To create a Net-Zero steel sector in the UK and meet Government targets, a new report from UK Steel calls for a renewed focus on establishing a positive policy environment for steelmaking.
- Government has targeted a 95% emission reduction from steelmaking by 2050, while the Climate Change Committee has recommended that emissions from ore-based steelmaking be near zero by 2035.
- New Net Zero steel production will increase electricity use, but industrial electricity prices are a key barrier, as UK steelmakers currently pay almost 60% more than their European counterparts.
- UK demand for steel is expected to grow by 2030, presenting an opportunity to reindustrialise and create green jobs.
- Any route to Net Zero steelmaking must include creating a market for Net Zero steel, ensuring that imported, high-emission steel does not undermine domestic investment.
- Globally, no steel sector has yet decarbonised – the UK can secure a tremendous first-mover advantage.
Commenting on the publication of UK Steel’s report ‘Net Zero Steel: A Vision for the Future of UK Steel Production’, UK Steel Director General, Gareth Stace said:
‘This landmark report by the steel sector, developed in collaboration with our partners in Government and the trade unions, demonstrates the scale of opportunity to seize. Delivering Net Zero in this strategic sector is a generational challenge which will need far-sighted support from Government and a positive policy environment to achieve. As we look ahead to a change in Government, it is essential that the current focus on our sector is not dropped.
No steel sector or steel company in the world has yet successfully decarbonised. There is a first-mover opportunity for the UK to become the first steel sector which delivers on Net Zero. If we accomplish this, we will transform almost 35,000 steel jobs into green jobs. These roles already underpin communities that have made steel for a century. By moving them to green jobs, we secure the future of these local economies for the long term and support high-paying jobs in areas that have historically suffered from a lack of investment. We can ensure that Teesside, Scunthorpe, and South Wales can lead the world in Net Zero steelmaking.
There is not one single technology to decarbonise, but a range, including electrified steelmaking, carbon capture and storage and hydrogen. We export much of our scrap steel only to reimport it, meaning there is fertile ground for electric arc steelmaking. Our location near the North Sea means we are perfectly placed to harness cost-effective carbon capture and storage steelmaking. In the future, hydrogen-based steelmaking may also become more attractive.

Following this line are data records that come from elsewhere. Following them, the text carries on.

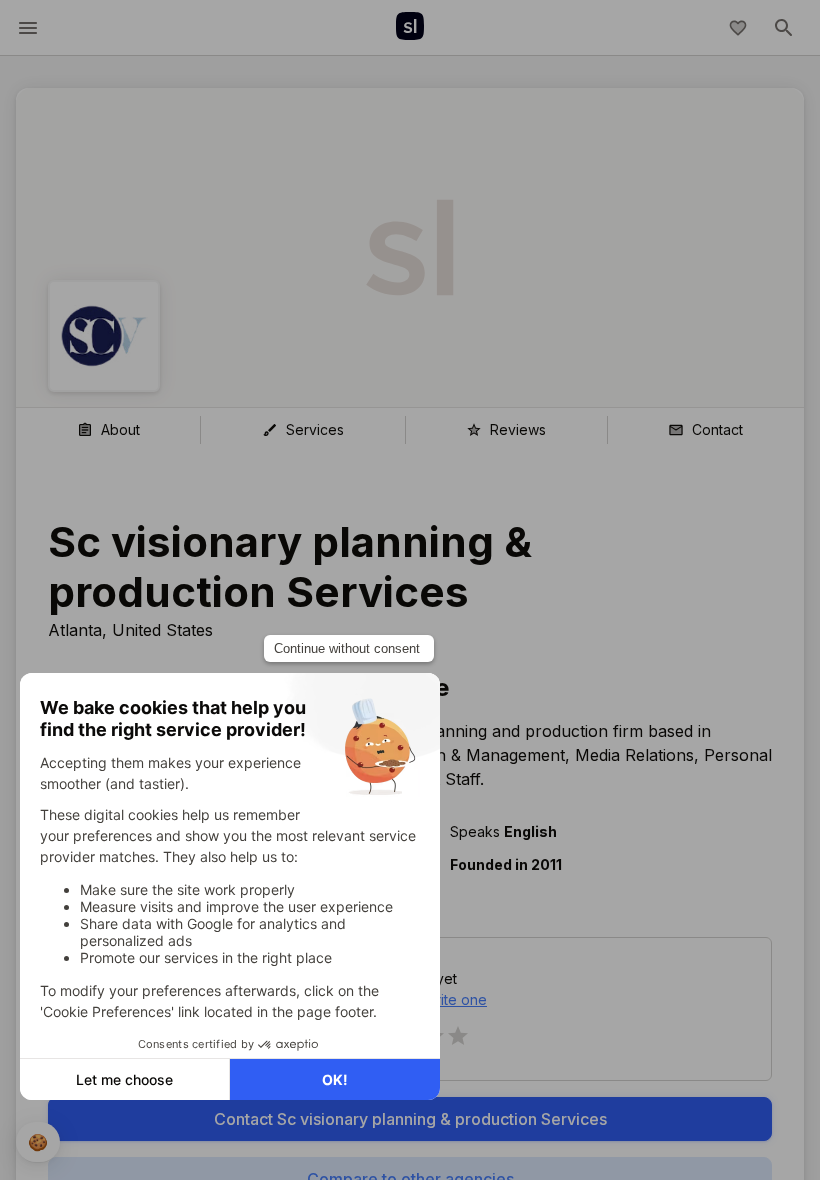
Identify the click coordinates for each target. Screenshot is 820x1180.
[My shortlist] (738, 28)
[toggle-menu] (28, 28)
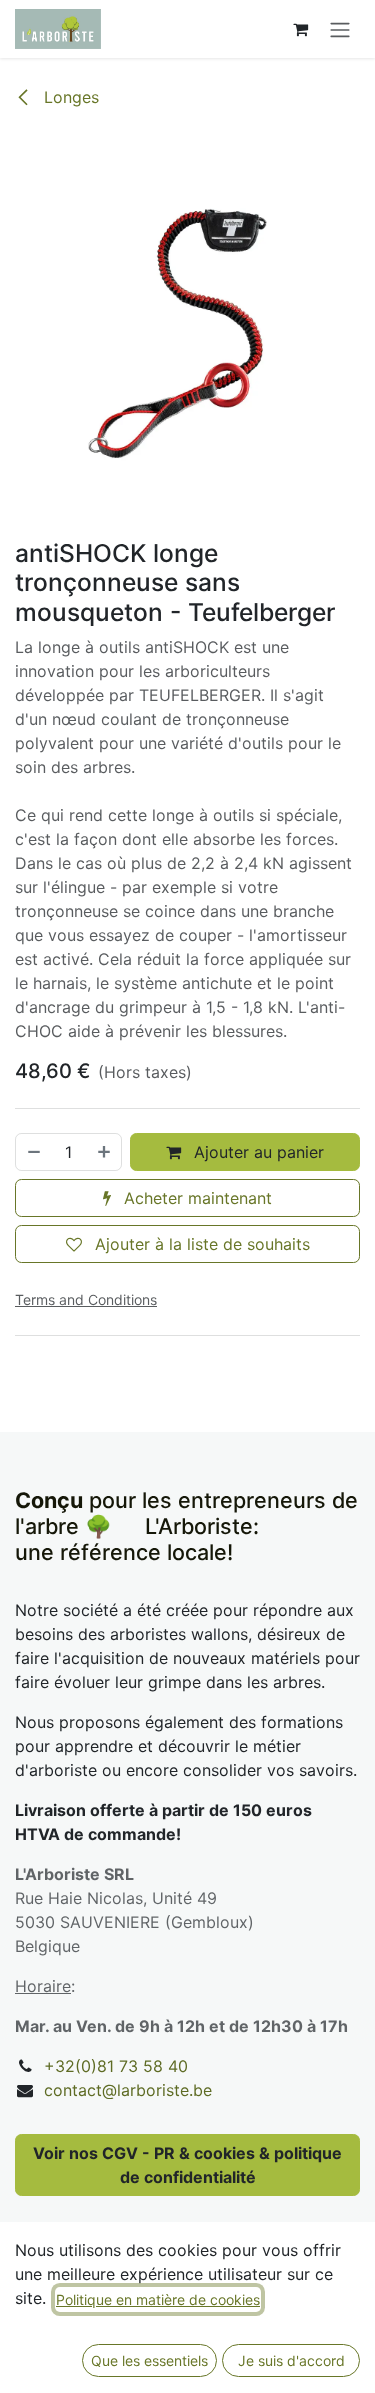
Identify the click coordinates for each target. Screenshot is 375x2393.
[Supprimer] (33, 1152)
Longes (69, 97)
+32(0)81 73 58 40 (116, 2066)
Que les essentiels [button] (149, 2360)
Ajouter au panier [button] (256, 1152)
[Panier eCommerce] (300, 29)
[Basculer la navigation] (340, 29)
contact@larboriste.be (128, 2090)
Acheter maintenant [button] (195, 1198)
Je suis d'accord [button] (291, 2360)
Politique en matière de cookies (158, 2299)
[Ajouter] (105, 1152)
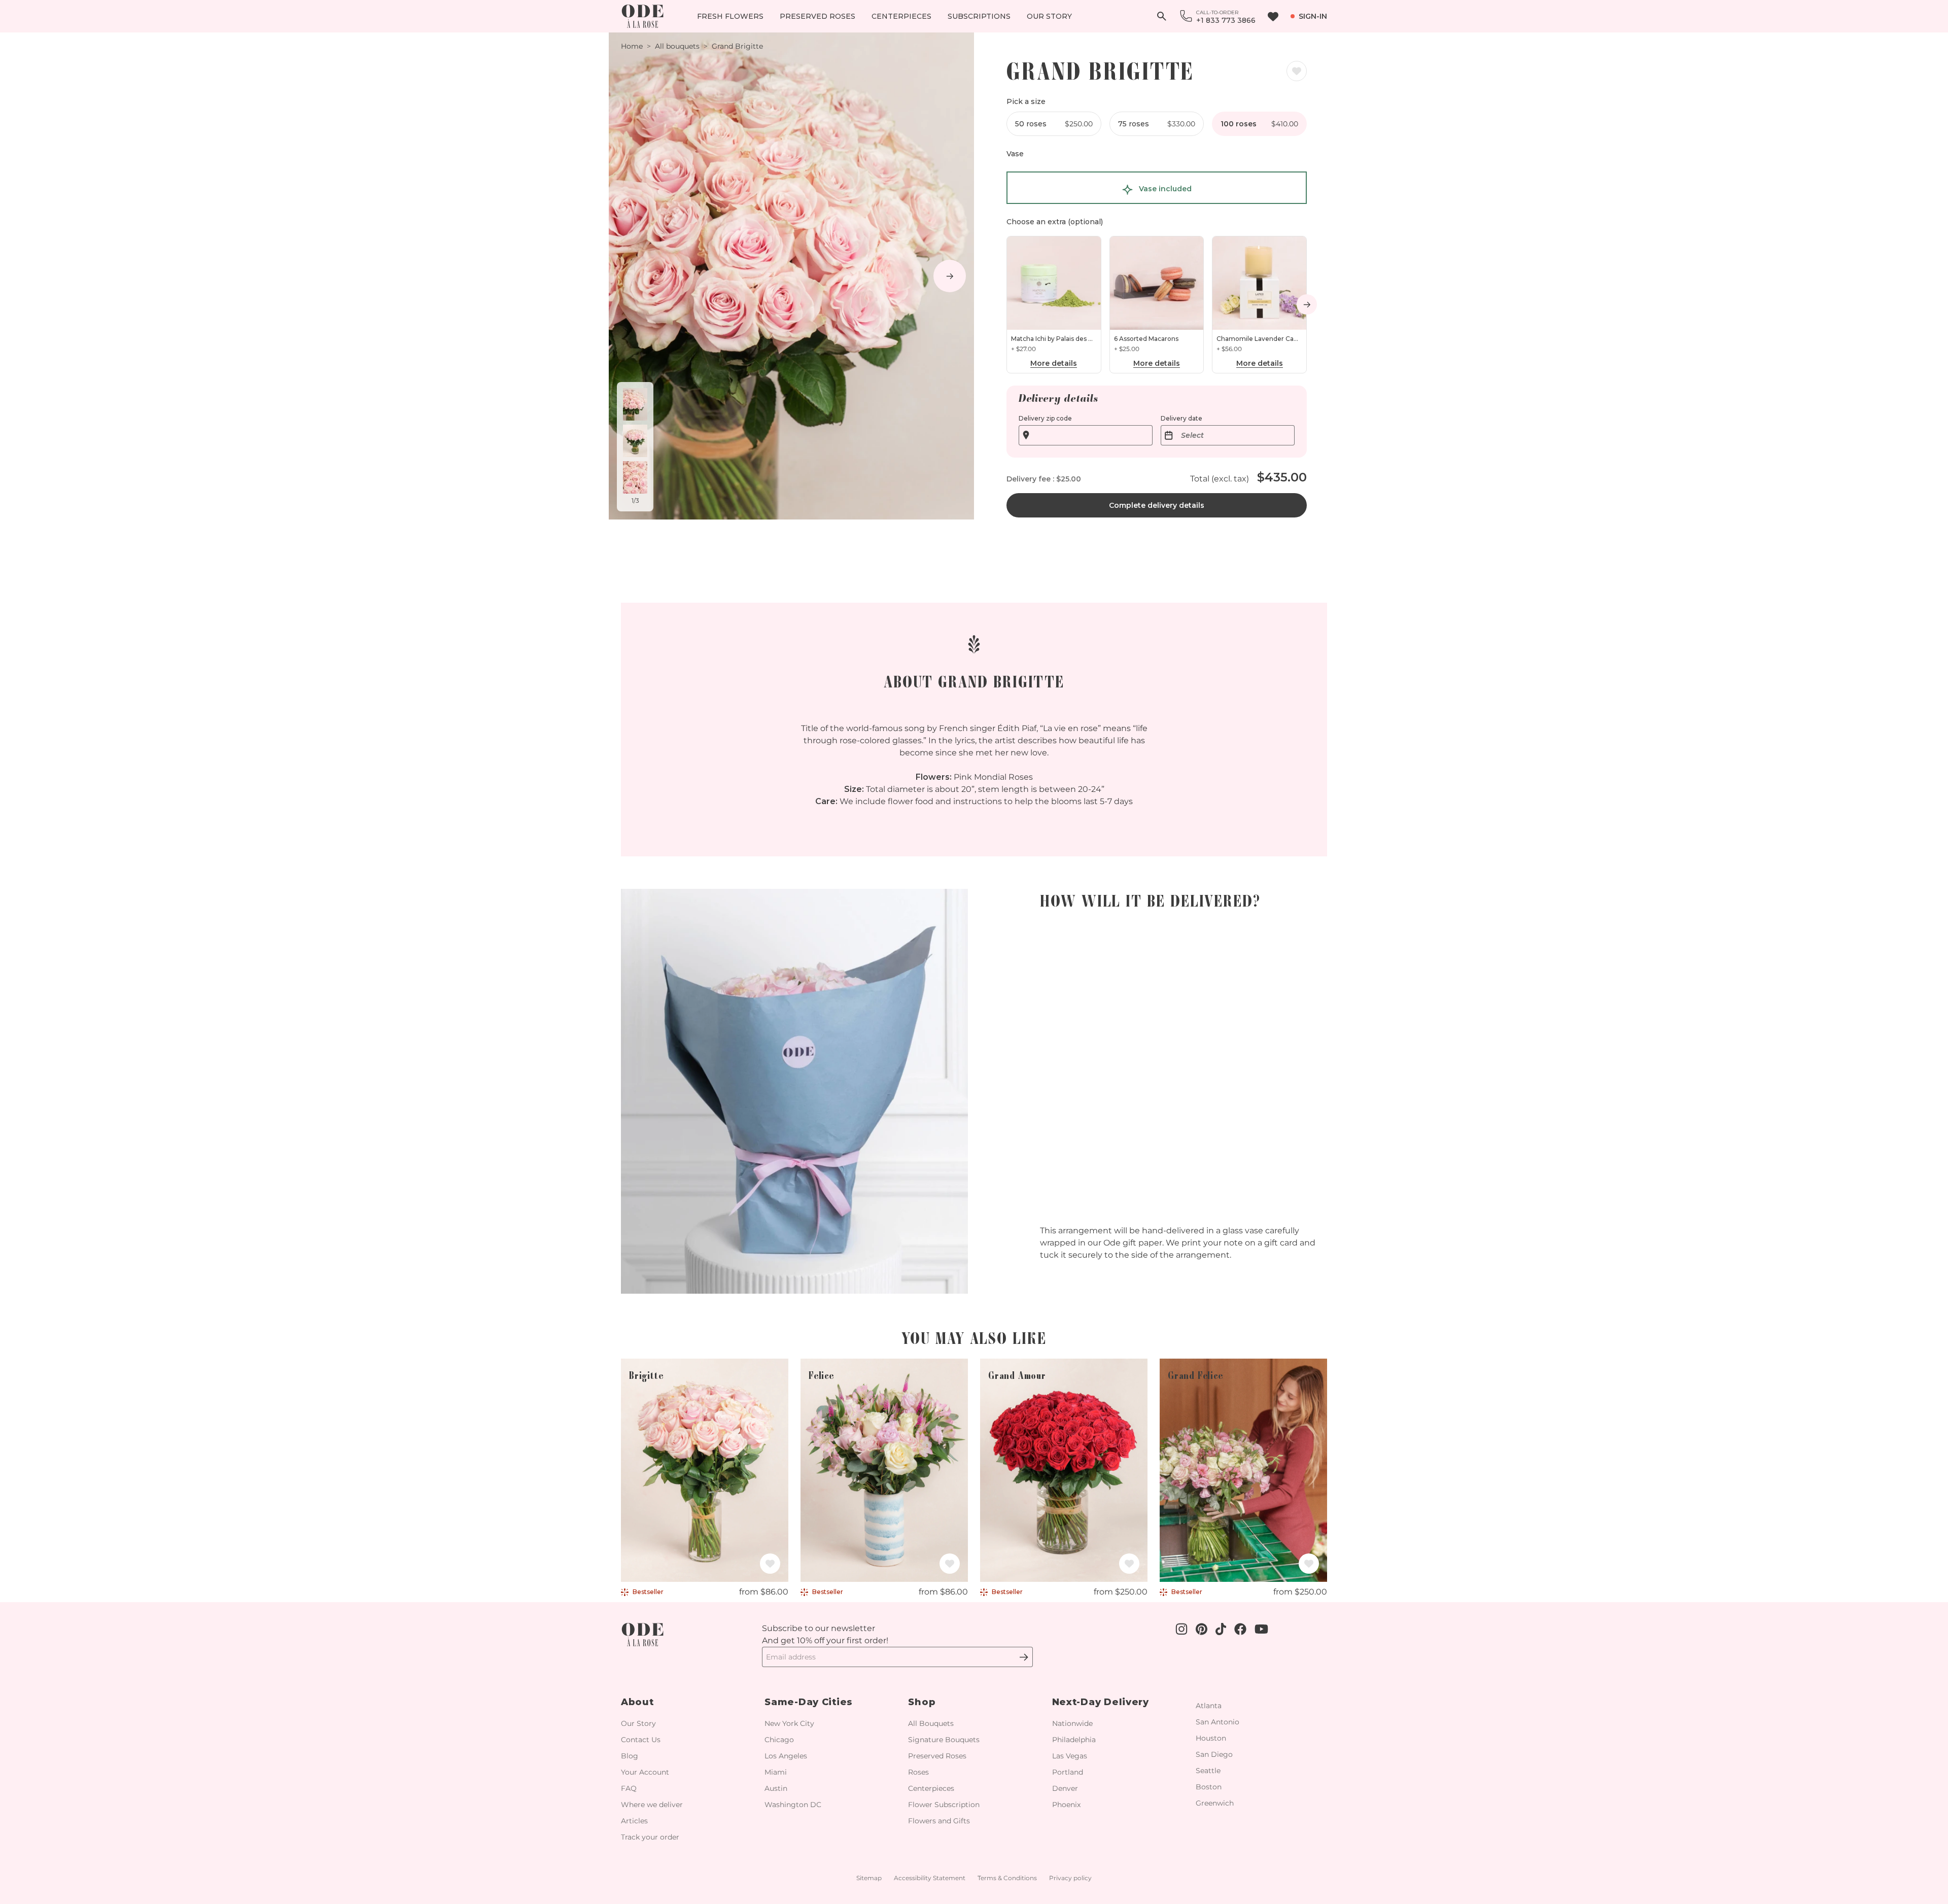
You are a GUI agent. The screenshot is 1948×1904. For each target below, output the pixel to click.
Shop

The challenges for the steel sector, therefore, are our existing high industrial electricity prices. These, which strangle investment, currently sit far higher than our European competitors. If a steel company is to invest in the costly transition to Net Zero steelmaking, we must ensure that the UK’s policy environment does not disincentivise but encourages it. Additionally, while Net Zero steel is a hugely exciting opportunity and has been welcomed across the board, currently, there does not exist a market for it, with prices being set regardless of the environmental impact. The UK Government must work to establish a market for Net Zero steel, supporting the emerging products and ensuring that UK steelmakers can compete in the short as well as the long term. Finally, there is a stark choice on carbon leakage. Some argue that to bring down our emissions, we simply import our steel. Such a choice would be devastating to steelmaking communities and do nothing to bring down global carbon emissions. We cannot offshore our emissions and hope that others will do the decarbonisation. We must have a steel sector that is prosperous, decarbonised, and domestic.
Our report sets out how we want to work with Government in a partnership to deliver a steel sector fit not just for today, but for the future. The current administration is making real, tangible progress on this. The next Prime Minister should accelerate the progress already made to deliver on its Net Zero goals, for sectors like steel. The future of the steel industry in the UK depends on it.’